You may expect a warning WARN SparkEnv: Exception while deleting Spark temp dir .. in your output, which is most likely related to Spark issues SPARK-12216 and SPARK-8333. I didn’t find how to get rid of the warning on Windows.

Get data from Oracle DB into Spark/.NET

Get ojdbc6.jar (ojdbc8.jar works too) from Oracle Database 11.2.0.4 JDBC Driver & UCP Downloads.

You can either copy the ojdbc8.jar into $SPARK_HOME/jars or you can specify path to the jar as an argument of spark-submit (see below).
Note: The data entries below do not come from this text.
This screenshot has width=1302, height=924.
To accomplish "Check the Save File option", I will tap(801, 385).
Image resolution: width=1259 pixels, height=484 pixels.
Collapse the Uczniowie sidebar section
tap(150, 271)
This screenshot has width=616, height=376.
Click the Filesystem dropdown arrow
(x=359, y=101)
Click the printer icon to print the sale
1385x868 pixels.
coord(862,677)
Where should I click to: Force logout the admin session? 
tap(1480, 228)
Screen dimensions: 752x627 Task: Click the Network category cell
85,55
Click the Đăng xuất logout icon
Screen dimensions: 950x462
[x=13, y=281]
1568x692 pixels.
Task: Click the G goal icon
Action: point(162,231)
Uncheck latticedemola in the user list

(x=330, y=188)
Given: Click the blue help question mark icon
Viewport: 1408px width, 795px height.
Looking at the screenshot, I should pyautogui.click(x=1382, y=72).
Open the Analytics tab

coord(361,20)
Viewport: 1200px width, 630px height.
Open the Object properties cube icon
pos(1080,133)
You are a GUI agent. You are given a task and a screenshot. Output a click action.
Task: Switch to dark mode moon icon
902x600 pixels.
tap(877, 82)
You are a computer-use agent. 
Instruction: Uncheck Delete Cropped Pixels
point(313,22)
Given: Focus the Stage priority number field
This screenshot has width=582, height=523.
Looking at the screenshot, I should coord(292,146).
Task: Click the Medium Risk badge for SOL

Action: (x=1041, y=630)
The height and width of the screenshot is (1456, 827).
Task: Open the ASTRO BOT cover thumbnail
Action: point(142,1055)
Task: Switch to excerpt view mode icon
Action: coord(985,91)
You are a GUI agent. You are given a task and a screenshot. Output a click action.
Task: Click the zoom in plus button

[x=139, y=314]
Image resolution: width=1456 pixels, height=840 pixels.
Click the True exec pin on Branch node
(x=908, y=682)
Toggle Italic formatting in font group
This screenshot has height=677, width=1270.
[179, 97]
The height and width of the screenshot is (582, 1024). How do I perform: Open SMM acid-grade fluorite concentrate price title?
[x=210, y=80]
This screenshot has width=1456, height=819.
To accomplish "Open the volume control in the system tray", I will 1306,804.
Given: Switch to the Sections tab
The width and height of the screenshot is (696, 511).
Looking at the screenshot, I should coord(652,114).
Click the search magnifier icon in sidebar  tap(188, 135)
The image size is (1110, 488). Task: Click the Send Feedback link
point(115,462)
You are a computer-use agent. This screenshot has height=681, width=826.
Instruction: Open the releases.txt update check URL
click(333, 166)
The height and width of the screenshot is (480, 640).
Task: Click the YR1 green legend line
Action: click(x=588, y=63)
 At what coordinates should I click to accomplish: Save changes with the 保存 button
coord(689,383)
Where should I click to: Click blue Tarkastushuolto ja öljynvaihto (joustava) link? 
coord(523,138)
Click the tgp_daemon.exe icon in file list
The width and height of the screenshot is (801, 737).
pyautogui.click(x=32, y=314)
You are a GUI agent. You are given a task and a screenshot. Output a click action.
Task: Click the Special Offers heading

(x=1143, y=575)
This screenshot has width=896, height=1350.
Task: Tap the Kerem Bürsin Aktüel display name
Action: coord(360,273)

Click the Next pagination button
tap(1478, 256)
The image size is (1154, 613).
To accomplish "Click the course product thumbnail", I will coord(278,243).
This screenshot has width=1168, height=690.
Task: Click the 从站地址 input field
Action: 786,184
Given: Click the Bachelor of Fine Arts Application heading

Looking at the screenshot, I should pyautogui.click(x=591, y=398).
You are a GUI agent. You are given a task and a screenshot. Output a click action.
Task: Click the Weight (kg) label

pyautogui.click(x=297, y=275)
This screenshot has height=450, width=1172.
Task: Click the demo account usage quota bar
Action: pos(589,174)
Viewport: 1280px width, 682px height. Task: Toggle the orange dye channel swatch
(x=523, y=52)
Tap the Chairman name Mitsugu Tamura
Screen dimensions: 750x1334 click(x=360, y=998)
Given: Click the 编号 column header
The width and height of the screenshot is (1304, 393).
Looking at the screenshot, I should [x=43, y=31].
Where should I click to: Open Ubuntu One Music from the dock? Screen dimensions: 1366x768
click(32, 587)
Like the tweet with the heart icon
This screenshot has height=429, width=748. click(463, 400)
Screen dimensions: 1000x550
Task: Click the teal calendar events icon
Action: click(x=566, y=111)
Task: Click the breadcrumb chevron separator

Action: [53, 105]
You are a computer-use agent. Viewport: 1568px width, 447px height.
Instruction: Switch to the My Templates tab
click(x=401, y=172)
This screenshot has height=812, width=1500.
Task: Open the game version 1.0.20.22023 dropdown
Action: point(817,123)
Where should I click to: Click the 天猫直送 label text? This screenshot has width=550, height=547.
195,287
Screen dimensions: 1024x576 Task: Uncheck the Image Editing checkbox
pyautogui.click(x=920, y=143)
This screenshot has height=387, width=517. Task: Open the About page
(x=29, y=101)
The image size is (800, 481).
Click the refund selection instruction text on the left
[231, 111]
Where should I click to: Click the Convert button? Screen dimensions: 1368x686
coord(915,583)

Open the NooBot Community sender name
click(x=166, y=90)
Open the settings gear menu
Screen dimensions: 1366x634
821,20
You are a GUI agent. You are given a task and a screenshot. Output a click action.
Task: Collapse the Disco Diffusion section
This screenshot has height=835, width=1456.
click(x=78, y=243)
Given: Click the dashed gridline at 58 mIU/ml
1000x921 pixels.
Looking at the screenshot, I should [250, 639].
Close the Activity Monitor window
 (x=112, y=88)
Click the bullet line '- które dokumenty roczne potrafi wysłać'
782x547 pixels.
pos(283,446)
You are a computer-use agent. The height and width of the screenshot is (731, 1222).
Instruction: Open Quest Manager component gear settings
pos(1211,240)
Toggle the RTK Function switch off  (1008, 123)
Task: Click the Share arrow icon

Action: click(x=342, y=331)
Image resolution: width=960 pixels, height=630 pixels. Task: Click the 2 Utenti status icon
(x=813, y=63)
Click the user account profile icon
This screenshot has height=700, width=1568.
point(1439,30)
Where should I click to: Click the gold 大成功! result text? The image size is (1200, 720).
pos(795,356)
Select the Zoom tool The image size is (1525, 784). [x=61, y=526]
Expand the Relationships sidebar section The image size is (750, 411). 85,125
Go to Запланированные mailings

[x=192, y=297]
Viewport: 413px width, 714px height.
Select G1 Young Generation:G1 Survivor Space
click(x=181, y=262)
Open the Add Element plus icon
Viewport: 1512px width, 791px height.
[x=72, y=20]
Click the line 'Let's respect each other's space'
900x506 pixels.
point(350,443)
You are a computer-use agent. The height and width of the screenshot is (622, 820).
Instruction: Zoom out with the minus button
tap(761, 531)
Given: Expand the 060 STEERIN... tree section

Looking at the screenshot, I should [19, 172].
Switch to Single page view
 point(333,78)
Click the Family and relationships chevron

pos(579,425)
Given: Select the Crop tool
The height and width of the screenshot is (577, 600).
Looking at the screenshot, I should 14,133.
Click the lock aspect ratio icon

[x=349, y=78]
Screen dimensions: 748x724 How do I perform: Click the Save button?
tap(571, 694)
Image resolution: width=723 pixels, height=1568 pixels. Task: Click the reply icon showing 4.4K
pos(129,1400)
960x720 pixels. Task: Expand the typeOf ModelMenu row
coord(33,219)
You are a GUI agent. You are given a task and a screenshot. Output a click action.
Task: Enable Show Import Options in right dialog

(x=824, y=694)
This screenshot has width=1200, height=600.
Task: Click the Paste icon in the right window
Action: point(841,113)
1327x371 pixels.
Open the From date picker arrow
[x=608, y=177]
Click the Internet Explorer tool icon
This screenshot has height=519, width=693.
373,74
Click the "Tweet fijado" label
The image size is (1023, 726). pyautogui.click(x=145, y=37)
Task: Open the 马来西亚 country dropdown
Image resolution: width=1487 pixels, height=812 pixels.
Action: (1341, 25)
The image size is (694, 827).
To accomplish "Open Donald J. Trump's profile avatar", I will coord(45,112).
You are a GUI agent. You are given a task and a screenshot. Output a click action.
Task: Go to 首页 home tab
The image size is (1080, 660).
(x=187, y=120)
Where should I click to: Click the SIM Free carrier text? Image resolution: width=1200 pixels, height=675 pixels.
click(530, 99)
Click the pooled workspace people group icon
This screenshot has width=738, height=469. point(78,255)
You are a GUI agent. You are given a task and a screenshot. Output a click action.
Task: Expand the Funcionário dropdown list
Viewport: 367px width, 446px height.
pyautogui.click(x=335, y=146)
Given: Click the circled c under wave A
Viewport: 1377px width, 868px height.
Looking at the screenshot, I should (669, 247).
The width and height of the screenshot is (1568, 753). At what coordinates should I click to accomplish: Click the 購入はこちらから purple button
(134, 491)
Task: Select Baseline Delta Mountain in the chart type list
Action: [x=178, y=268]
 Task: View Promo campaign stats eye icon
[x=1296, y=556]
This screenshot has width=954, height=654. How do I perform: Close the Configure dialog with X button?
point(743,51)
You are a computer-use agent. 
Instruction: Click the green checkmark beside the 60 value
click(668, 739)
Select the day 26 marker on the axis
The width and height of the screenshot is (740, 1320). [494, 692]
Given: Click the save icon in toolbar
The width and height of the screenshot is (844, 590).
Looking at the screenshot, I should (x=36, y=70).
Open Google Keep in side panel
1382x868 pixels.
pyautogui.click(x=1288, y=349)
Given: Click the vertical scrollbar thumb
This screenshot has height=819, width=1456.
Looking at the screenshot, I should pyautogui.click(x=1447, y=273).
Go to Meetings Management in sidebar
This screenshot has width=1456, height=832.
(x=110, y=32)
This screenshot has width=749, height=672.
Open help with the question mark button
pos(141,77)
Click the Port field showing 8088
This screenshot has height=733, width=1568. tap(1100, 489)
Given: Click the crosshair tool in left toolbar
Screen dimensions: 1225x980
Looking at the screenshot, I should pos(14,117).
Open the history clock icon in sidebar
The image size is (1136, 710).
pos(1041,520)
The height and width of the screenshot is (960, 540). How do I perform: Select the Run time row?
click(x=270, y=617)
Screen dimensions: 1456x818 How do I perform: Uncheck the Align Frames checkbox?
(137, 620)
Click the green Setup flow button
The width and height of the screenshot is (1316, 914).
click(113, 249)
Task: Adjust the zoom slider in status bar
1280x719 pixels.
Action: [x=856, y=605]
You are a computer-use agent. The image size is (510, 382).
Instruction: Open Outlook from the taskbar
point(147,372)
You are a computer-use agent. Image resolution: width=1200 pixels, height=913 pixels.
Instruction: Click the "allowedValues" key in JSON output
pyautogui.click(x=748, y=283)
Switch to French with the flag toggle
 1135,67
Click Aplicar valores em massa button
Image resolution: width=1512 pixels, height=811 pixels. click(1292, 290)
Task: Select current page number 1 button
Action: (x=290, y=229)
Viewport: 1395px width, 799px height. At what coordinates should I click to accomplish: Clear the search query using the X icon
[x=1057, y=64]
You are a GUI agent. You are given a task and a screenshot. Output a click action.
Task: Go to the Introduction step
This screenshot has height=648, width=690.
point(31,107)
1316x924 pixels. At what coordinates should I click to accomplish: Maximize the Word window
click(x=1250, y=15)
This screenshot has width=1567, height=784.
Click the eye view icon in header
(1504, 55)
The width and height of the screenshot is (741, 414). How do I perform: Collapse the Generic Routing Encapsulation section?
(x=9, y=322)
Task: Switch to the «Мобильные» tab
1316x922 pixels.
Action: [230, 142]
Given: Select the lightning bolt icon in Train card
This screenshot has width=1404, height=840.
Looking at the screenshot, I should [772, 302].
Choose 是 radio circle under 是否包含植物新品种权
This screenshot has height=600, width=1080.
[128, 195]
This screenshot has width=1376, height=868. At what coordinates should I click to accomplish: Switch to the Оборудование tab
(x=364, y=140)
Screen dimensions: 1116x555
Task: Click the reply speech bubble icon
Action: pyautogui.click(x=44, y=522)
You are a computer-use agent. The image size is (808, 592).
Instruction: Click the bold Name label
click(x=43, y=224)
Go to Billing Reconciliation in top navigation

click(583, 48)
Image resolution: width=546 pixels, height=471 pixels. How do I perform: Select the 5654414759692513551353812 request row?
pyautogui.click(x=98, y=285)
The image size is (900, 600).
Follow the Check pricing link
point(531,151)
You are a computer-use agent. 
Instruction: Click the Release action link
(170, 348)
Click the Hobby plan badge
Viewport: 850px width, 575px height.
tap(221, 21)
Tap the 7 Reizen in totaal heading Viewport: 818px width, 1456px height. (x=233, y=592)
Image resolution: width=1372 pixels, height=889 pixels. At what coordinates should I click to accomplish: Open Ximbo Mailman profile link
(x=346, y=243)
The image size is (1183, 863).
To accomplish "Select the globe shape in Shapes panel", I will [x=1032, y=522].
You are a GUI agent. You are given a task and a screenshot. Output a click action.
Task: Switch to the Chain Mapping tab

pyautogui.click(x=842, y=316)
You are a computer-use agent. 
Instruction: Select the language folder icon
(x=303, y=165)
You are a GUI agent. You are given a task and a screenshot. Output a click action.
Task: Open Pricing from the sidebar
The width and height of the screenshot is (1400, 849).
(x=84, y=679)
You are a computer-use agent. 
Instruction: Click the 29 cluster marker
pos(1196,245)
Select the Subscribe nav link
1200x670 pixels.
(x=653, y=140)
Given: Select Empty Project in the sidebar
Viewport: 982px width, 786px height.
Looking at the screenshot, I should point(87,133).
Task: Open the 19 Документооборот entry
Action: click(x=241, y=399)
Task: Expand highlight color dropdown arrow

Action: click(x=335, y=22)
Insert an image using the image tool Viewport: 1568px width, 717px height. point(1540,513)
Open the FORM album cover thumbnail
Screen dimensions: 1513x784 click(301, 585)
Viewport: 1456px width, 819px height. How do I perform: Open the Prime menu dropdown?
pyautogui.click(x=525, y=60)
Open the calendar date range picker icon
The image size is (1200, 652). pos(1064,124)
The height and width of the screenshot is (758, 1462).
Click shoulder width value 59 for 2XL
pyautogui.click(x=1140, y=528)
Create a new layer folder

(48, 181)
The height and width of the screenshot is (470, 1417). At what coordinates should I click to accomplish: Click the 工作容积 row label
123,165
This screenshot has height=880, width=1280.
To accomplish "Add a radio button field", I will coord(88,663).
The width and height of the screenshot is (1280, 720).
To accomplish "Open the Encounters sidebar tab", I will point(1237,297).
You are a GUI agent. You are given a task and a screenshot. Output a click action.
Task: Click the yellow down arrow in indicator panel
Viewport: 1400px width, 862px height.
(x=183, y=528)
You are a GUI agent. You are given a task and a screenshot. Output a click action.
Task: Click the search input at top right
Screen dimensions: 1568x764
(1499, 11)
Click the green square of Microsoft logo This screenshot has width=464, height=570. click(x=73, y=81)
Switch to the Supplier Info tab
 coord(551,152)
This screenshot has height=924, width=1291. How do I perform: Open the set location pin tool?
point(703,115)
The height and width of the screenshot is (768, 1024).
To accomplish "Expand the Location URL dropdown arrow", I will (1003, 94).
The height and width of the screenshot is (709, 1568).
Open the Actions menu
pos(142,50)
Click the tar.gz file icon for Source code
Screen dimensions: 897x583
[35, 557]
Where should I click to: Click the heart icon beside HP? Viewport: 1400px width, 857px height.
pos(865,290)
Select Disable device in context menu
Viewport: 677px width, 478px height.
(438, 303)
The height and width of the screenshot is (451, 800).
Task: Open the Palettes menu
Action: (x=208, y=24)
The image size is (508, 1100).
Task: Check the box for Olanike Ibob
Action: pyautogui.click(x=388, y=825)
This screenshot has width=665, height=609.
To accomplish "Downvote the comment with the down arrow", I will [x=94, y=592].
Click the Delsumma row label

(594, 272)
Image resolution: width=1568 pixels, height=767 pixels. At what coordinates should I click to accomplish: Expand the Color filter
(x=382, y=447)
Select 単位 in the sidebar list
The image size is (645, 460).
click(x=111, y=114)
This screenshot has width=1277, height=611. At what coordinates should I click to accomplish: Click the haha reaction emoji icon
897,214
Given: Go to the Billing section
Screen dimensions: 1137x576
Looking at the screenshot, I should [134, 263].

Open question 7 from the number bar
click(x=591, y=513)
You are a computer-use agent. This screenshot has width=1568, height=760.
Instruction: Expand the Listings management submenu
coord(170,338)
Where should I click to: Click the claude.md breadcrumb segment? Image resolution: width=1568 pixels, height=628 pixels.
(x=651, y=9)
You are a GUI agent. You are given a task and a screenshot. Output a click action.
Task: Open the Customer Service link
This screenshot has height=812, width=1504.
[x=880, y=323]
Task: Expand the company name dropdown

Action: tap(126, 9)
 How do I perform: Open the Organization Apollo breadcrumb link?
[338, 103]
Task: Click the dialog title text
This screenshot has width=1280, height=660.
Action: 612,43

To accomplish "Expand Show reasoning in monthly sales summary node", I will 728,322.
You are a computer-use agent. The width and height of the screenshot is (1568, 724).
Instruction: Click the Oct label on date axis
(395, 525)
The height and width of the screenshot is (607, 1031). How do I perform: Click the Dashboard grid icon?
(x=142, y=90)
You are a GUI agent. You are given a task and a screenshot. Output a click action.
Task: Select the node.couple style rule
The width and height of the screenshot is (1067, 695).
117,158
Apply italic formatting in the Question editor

Here is the C# code accessing data in Oracle:

using Microsoft.Spark.Sql;

namespace HelloSpark {
    class Program {
        static void Main(string[] args) {
            var spark = SparkSession.Builder().GetOrCreate();
            var df = spark
                .Read()
                .Format("jdbc")
                .Option("url", "jdbc:oracle:thin:@<db-ip-addr>:<port>:<SID>")
                .Option("dbtable", "<table>")
                .Option("user", "<user>")
                .Option("password", "<pwd>")
                .Option("driver", "oracle.jdbc.driver.OracleDriver")
                .Load();
            df.PrintSchema();
            df.Show();
        }
    }
}

If you have copied ojdbc8.jar into $SPARK_HOME/jars then run the test program as:

spark-submit --class org.apache.spark.deploy.DotnetRunner --master local microsoft-spark-2.4.x-0.2.0.jar dotnet HelloSpark.dll

Otherwise add --driver-class-path argument:

spark-submit --driver-class-path <path-to-ojdbc>\ojdbc8.jar --class org.apache.spark.deploy.DotnetRunner --master local microsoft-spark-2.4.x-0.2.0.jar dotnet HelloSpark.dll

In both cases you should see the table schema and data dumped to console.